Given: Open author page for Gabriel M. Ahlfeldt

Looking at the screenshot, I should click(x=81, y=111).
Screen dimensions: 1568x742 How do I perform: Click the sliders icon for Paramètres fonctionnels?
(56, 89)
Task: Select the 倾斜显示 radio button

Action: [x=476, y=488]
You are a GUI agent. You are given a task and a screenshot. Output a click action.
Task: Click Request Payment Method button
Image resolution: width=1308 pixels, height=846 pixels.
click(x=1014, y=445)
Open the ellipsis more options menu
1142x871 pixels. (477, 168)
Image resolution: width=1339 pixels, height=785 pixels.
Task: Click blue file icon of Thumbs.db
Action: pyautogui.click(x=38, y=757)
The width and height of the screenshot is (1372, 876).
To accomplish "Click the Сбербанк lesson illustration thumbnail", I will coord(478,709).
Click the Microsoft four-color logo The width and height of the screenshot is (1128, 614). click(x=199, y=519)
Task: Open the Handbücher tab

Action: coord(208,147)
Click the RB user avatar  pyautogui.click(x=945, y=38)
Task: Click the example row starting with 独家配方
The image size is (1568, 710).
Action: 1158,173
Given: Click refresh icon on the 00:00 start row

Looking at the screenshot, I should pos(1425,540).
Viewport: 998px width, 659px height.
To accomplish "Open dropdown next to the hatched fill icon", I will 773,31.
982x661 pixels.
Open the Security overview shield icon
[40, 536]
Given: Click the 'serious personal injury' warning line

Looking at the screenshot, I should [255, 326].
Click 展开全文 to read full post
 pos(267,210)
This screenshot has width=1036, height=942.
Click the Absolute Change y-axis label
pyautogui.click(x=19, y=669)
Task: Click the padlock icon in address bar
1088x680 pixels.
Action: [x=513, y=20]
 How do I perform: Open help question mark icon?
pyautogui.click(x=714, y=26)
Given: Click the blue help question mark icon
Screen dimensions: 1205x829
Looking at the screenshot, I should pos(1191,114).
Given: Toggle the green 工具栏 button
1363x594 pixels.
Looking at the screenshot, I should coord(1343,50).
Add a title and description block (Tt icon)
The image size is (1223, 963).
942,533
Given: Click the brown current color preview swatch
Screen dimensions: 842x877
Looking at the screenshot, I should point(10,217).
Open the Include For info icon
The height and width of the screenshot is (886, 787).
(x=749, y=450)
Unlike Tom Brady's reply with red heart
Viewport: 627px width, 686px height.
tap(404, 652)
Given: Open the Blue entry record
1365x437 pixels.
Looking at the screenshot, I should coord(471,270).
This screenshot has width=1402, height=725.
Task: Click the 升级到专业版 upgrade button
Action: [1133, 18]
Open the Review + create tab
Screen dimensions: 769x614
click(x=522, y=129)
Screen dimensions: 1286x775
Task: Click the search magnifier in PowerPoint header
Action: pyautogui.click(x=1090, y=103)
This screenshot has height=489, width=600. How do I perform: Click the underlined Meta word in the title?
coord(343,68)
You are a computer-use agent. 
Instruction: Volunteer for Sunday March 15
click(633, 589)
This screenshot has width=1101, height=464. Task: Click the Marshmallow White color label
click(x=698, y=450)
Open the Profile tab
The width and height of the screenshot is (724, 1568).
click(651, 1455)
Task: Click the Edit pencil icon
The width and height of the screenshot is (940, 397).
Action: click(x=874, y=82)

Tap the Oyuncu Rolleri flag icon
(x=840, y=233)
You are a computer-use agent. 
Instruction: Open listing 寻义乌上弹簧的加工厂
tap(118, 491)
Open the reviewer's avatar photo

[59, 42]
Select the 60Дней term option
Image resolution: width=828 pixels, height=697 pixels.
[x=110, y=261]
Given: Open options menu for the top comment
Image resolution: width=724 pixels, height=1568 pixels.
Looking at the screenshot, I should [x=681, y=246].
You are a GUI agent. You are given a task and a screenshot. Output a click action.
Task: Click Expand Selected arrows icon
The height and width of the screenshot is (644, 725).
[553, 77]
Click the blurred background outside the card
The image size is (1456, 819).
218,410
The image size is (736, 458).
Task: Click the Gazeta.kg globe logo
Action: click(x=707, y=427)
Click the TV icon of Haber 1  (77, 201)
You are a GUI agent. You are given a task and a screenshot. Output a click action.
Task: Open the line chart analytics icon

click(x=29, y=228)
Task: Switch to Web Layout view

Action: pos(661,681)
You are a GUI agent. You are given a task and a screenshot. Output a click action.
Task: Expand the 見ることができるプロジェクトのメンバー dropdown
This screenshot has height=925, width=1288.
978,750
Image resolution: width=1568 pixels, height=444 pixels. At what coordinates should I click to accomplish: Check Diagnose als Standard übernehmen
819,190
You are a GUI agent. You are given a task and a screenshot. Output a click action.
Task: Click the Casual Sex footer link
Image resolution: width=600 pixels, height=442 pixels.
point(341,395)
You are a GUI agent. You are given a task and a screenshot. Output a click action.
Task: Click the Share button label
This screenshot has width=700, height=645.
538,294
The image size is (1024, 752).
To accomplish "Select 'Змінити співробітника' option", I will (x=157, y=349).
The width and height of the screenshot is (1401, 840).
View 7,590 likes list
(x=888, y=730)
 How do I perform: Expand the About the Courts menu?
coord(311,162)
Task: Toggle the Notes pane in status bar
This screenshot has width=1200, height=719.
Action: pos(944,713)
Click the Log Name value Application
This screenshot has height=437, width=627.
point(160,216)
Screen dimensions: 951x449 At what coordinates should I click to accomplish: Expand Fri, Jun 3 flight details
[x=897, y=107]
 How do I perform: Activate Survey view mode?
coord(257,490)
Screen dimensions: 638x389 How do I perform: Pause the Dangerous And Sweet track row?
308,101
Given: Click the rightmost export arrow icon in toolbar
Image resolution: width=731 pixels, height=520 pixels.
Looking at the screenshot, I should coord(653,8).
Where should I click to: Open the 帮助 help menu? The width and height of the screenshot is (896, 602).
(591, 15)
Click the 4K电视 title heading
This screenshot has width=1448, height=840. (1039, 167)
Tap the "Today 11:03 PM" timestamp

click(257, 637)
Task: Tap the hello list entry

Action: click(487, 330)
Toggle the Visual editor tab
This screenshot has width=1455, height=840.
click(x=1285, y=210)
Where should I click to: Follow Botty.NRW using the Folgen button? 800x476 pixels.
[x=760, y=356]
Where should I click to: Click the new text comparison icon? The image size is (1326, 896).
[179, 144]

• Task brief
Say how many lines in the records hold the string "dropdown", and say nothing else.

• Final answer
2